___ Extrait du texte

Par-delà leur démarche intellectuelle et leur opposition politique, ils avaient un dénominateur commun : leur intérêt pour l’éducation, la culture et la civilisation (civilisation ou barbarie, civilisation de l’universel, métissage, condition négre).
D’ailleurs, leurs critiques marxistes ne s’y sont pas trompés les taxèrent de » culturalistes » à cause de l’importance qu’ils accordaient à la culture.
Les observateurs se sont plus focalisés sur leur antagonisme politique et philosophique que sur le souci de défense et d’illustration de la civilisation négre.
C’est bien sous le magistère de Senghor qu’il a été sacré avec Web Dubois comme intellectuel qui a le plus influencé la pensée négre durant le 1er festival mondial des arts négres tenu à Dakar en 1966.

______
___ Section des données

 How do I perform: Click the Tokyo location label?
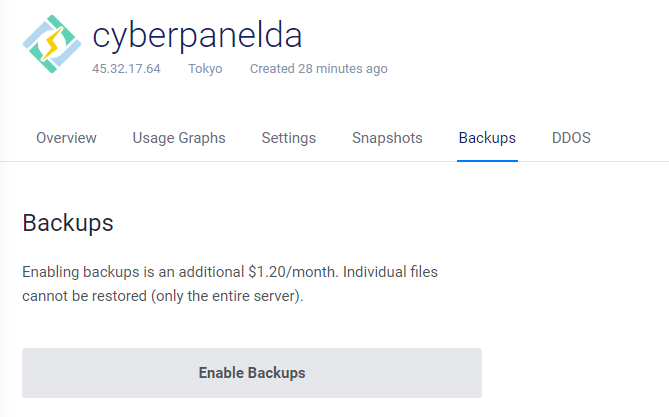tap(205, 69)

______

Consigne: Recopiez fidèlement le passage de l'extrait sur Senghor et la culture qui va de "D’ailleurs, leurs critiques" à "Dakar en 1966.".

Réponse:
D’ailleurs, leurs critiques marxistes ne s’y sont pas trompés les taxèrent de » culturalistes » à cause de l’importance qu’ils accordaient à la culture.
Les observateurs se sont plus focalisés sur leur antagonisme politique et philosophique que sur le souci de défense et d’illustration de la civilisation négre.
C’est bien sous le magistère de Senghor qu’il a été sacré avec Web Dubois comme intellectuel qui a le plus influencé la pensée négre durant le 1er festival mondial des arts négres tenu à Dakar en 1966.